Snoqualmie Falls: named for the Washington tribe to whom the falls are sacred, Snoqualmie Falls has suffered from hydroelectric development, water diversions, dynamite and tourism. The Snoqualmie tribe and its allies fight to see the site returned to its natural state and preserved.
Tsimontukwi – Woodruff Butte: To the Hopi, Tsimontukwi is one of nine major pilgrimage sites that encircle Hopi traditional territory and a place sacred to the Zuni and Navajo for thousands of years as well. A gravel-making operation destroyed eagles’ nests and many shrines before concerted action ended the desecration.
Valley of the Chiefs – Weatherman Draw: The largest collection of polychromatic pictographs in the Northern Plains, dating back more than 1,000 years, resides in this traditional place of peace.
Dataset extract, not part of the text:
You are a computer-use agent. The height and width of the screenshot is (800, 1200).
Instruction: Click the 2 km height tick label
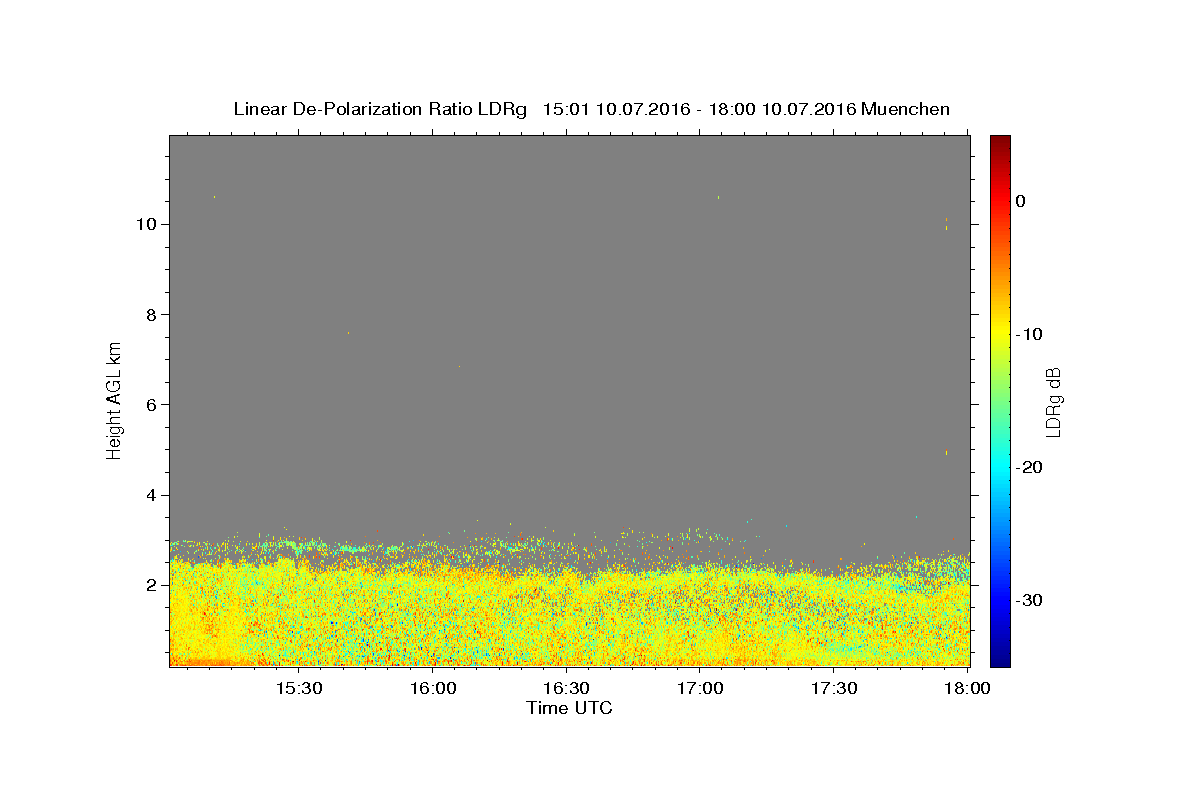pos(152,585)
Many tribes, including the Comanche, Northern Arapaho, Northern Cheyenne, Eastern Shoshone, Crow, and Blackfeet held ceremonies and vision quests here. Also called the Valley of the Shields for its numerous paintings of shield-bearing warriors, it was saved from oil exploration by a coalition of ten tribes, the Sierra Club, the National Trust for Historic Preservation and other allies.
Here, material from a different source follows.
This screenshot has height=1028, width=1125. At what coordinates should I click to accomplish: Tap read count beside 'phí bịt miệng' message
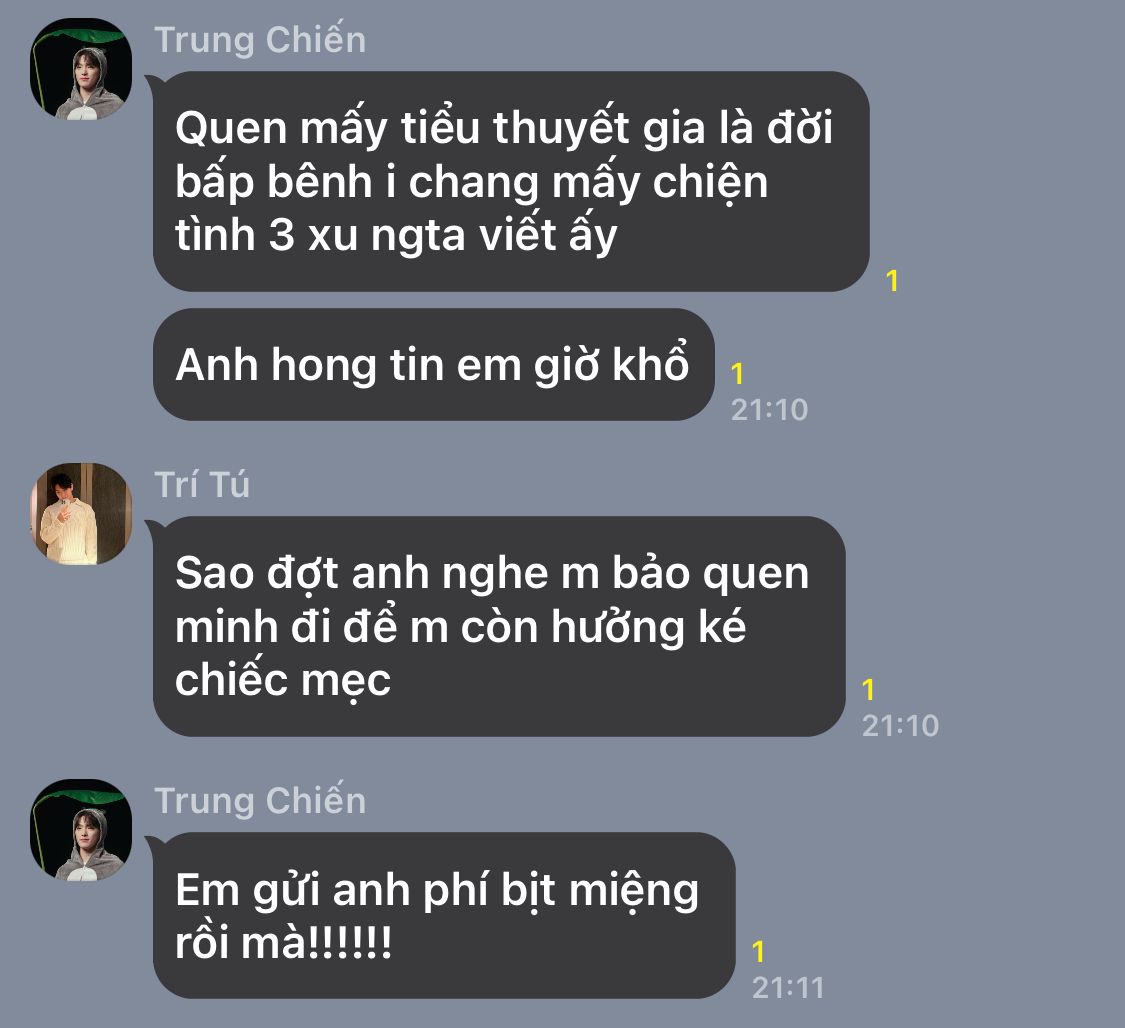click(x=758, y=952)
Wao Kele O Puna: This remote rainforest, considered by Native Hawaiians to be the most sacred in the island chain, was taken when the U.S. overthrew the Hawaiian monarchy. Long threatened by geothermal development, in 2007 Wao Kele became the first of the Crown Lands to be returned to Native control.
Winnemem Wintu and the Nur: 65 years after Shasta Dam inundated 9/10 of the traditional lands of the Winnemem Wintu and cut off the Nur from their spawning grounds, a proposal to increase the height of the dam threatens all that remains of their sacred sites, just as the tribe works to bring the Nur home.
Yucca (or Snake) Mountain: The Shoshone have never deeded over the land the U.S. nuclear industry proposes to use to store its radioactive waste. Although those plans have been halted, no other site is under serious consideration.
Zuni Salt Lake: Here is the home of “Salt Woman, called Ma’l Oyattsik’i by the Zunis. Sacred trails, like umbilical cords, tie the lake to the Zuni villages and to other sacred sites around the area. Zuni men follow these trails to gather the salt which embodies the flesh of the Salt Mother herself. Other pueblos, including the Hopi, Acoma, and Laguna use the salt for their ceremonies, as their clan ancestors from Chaco Canyon did a thousand years ago. Apache and Navajo also claim use. A 185,000 acre area around the lake, known as “The Sanctuary” or A:shiwi A:wan Ma’k’yay’a dap an’ullapna Dek’ohannan Dehyakya Dehwanne, contains burial grounds and shrines and by tradition is a neutral zone where members of various tribes may come together without conflict.” Threats come from strip mining, rail infrastructure and billions of gallons of pure water to be drawn from the aquifer for industrial use.